Metadata-Version: 2.1
Name: some_pd_tools
Version: 0.1.1
Summary: Some tools to be used with Pandas.
Home-page: https://github.com/caballerofelipe/some_pd_tools
Author: Felipe Caballero
License: GPL-3.0
Classifier: License :: OSI Approved :: GNU General Public License v3 (GPLv3)
Classifier: Programming Language :: Python :: 3
Classifier: Operating System :: OS Independent
Requires-Python: >=3.4
Description-Content-Type: text/markdown
License-File: LICENSE
Requires-Dist: pandas >=2
Provides-Extra: dev
Requires-Dist: pytest ; extra == 'dev'
Requires-Dist: twine ; extra == 'dev'

# some_pd_tools
Some Pandas tools like compare and number formatting.

# Install
```shell
pip install some-pd-tools
```

# pd_compare
Usage:
```python
from some_pd_tools import pd_compare
pd_compare.compare(
    df1, # First DataFrame
    df1_name, # First DataFrame name to be displayed
    df2,  # Second DataFrame
    df2_name,  # Second DataFrame name to be displayed
    show_common_cols, # List common columns
    int64_to_float64, # Transform float64 to int64
    round_to_decimals, # Decimals to round
    astype_str, # Transform dtypes to str
    path, # Excel file path
    fixed_cols, # Columns to always display (must be part of the first DataFrame)
)
```

This produces a report like the following:

```shell
** 😓 Not fully equal
————————————————————
...Comparing dtypes for common columns...
(Without special settings)
* No different dtypes.
————————————————————
🧪 Special settings:
* round_to_decimals[4]
————————————————————
** 😡 Not equal
————————————————————
...Comparing columns...
* Column count matches
* For original_spl:
  No extra columns.
* For loaded_spl:
  No extra columns.
————————————————————
...Comparing indexes...
* All indexes equal.
————————————————————
...Comparing values...
(Only equal columns and equal indexes, see above non value differences)
* 😓 Not equal columns (count[1]):
['description']
* 😓 Not equal rows (count[1]):
[0]
```
And returns:
```python
joined_df, equal_mask_df, diff_df, diff_columns, diff_rows, diff_original_vals_df = pd_compare.compare(...)
'''
joined_df: A DataFrame containing both input DataFrames, with fixed_cols from DataFrame 1, all columns from DataFrame 1 with suffix '_{df1_name}' and all columns from DataFrame 2 with suffix '_{df2_name}' and columns that differ in at least one cell with the name '{original column name}_diff' (containing the word 'diff' where the columns from DataFrame 1 and DataFrame 2 differ).

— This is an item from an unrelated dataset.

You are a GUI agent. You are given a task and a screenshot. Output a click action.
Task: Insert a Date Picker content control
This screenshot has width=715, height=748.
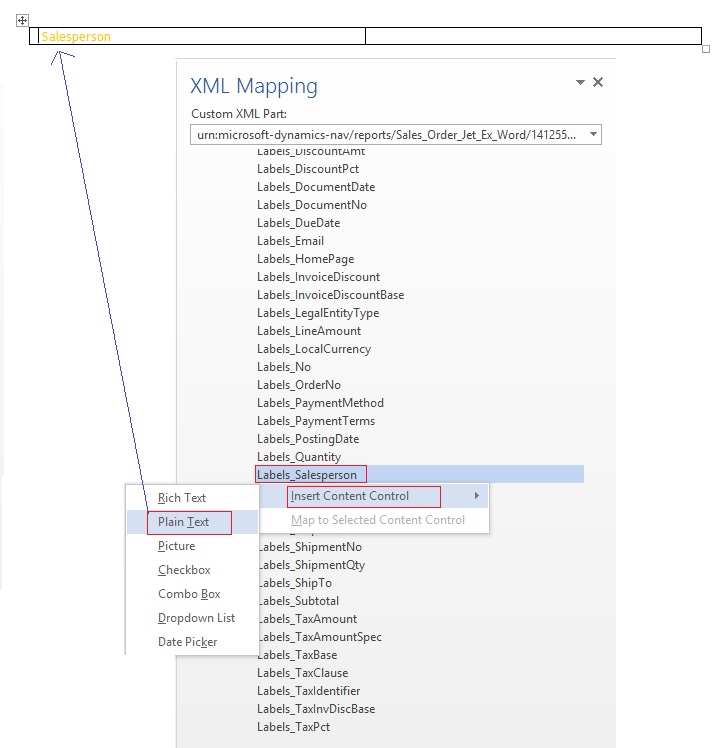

equal_mask_df: A DataFrame with True where the value is equal and False where the value is False for the common columns and indexes of both DataFrames.

diff_df: A subset of joined_df showing only rows and columns with differences.

diff_columns: Columns that have differences.

diff_rows: Rows that have differences.

diff_original_vals_df: A DataFrame where differences where found but with the original values.
'''
```


# pd_format
Usage:
```python
from some_pd_tools import pd_format
pd_format.format_nums(
    df, # DataFrame to format
    thousands, # Whether to add a thousands separator
    decimals, # Decimals to round
    )
```
This returns a DataFrame with the formatting.